### Passage shown
--- START ---
Building a SCD Type 2 “Event-Time Merge” for Late Arriving Clickstream in dbt and Snowflake

The problem that pulled me into this niche is simple: clickstream data arrives late and in chunks, but my “user journey” tables need to reflect the truth as of the event time, not the load time.

I built a small pipeline for a client where a user’s “attribution campaign” could change based on an event that showed up hours after the fact. The classic Slowly Changing Dimension (SCD Type 2) pattern can track changes over time, but it usually keys off the load/processing time. That breaks when events are delayed.

So I implemented an event-time merge for SCD Type 2 in dbt on Snowflake, designed specifically for late arriving clickstream and backfilled attribution fields.

Below is what I learned by actually running it.

What I was trying to guarantee

I maintain a dimension table that stores a row per user-per-attribution-state:

When a user’s campaign_id (derived from clickstream) changes, we should:
- close the previous “version” row with an effective_end_ts
- open a new version row with effective_start_ts
Crucially, effective_start_ts and effective_end_ts must reflect event time, not when the data arrived.

Definitions (so the code doesn’t feel like magic)

Event time: when the clickstream event happened (event_ts)
Processing time: when I loaded it into the warehouse (loaded_at)
SCD Type 2: a table strategy that keeps history by creating a new row for each change, rather than overwriting.

The schema I used

I had two tables:

1) Staging event table (incremental loads)

This table contains raw derived attribution events.

-- staging.attribution_events
-- one row per user event that can affect attribution
user_id          STRING
event_ts         TIMESTAMP_NTZ
campaign_id      STRING
source_system    STRING
loaded_at        TIMESTAMP_NTZ

2) Dimension history table

-- analytics.dim_user_campaign_scd2
user_id                 STRING
campaign_id             STRING
effective_start_ts     TIMESTAMP_NTZ
effective_end_ts       TIMESTAMP_NTZ
is_current              BOOLEAN
updated_at              TIMESTAMP_NTZ

The tricky part: merging based on event time for late arrivals

A normal incremental SCD Type 2 merge would do something like:

“Find current row (where is_current = true) and close it”
“Insert a new row for the new campaign”

But late events mean: the “current row” might already have been closed using a later event. For event-time correctness, I needed to determine the correct historical window the late event belongs to.

The strategy I implemented

For each user_id, for each incoming event:

Compute the event’s effective timestamp (effective_from = event_ts)
--- END ---
### Supplied material
--- START ---
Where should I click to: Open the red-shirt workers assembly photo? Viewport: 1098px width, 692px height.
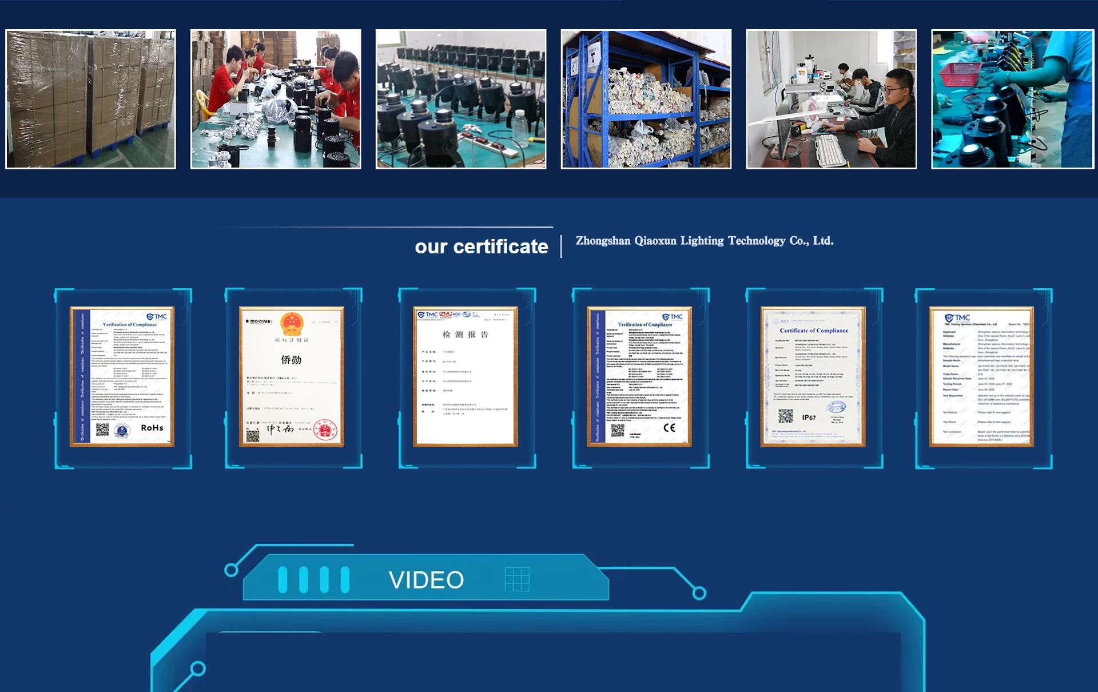[276, 99]
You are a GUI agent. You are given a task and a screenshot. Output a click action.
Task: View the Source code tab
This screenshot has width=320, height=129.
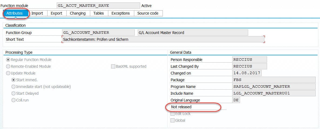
--- END ---
### What needs to be done
According to the SCD Type 2 article, what must effective_start_ts and effective_end_ts reflect? The listing is separate material from the article.

### Expected output
They must reflect event time, not when the data arrived.